> _EXERCISE AIM_:
Please return only the lines between the line with "Task: Click ลบรายการ delete button" and the final line of the entries, both included, and exclude pictures.

Screenshot grounding data:
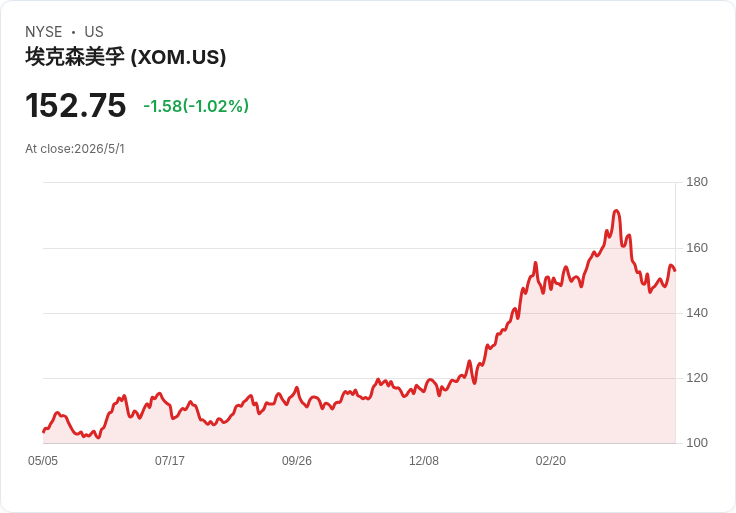This screenshot has width=736, height=513.
Task: Click the 07/17 date axis label
Action: pos(170,461)
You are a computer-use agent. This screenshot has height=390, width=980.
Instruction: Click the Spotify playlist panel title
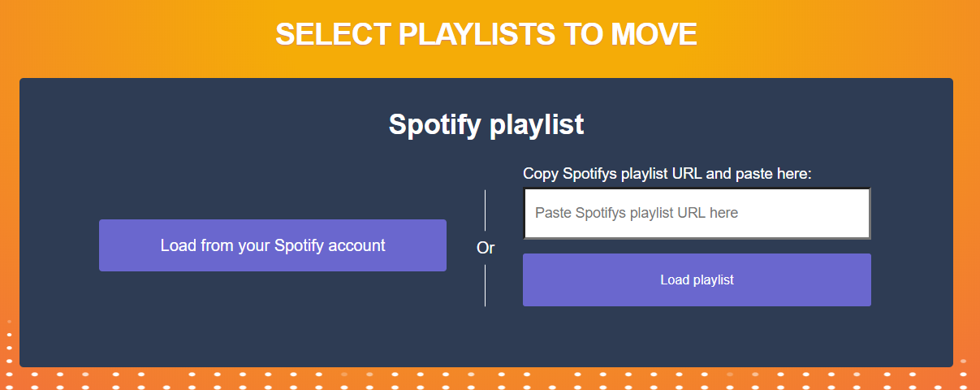(486, 124)
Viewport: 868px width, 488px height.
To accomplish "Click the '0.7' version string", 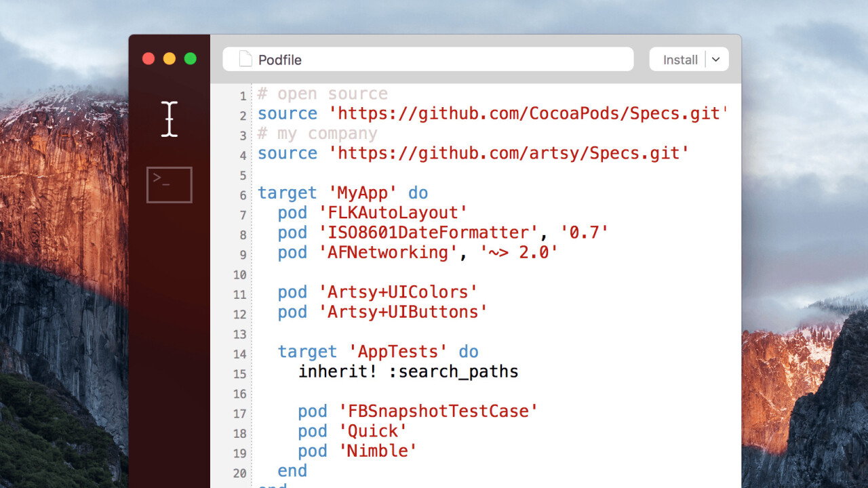I will click(x=584, y=233).
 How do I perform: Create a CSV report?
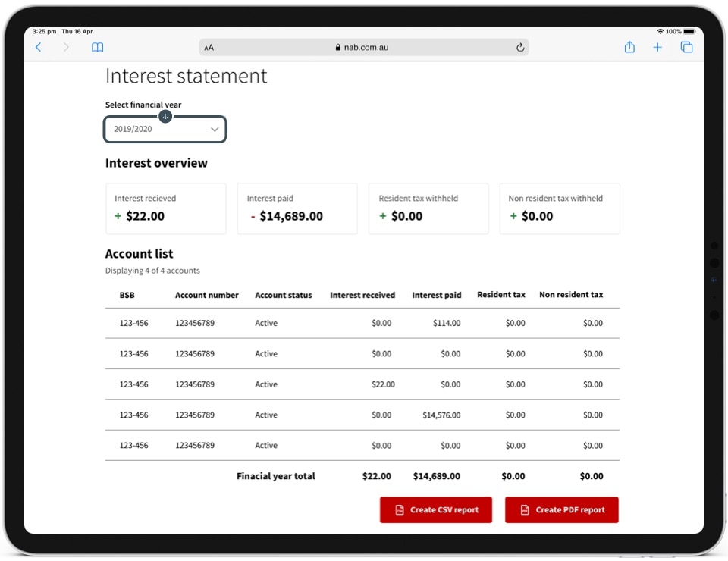(435, 509)
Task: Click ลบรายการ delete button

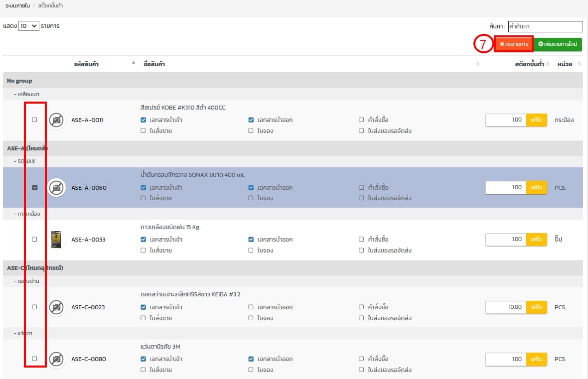Action: (x=514, y=44)
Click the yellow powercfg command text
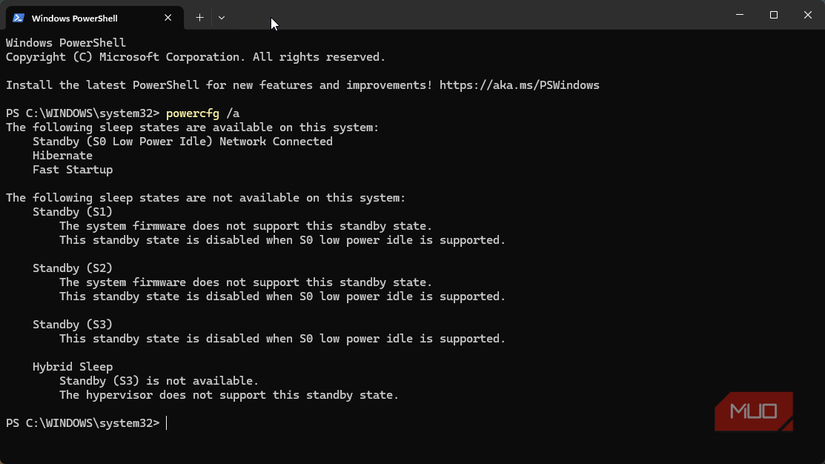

> _TASK ANSWER_:
Task: Click ลบรายการ delete button

Action: (x=514, y=44)
Click the yellow powercfg command text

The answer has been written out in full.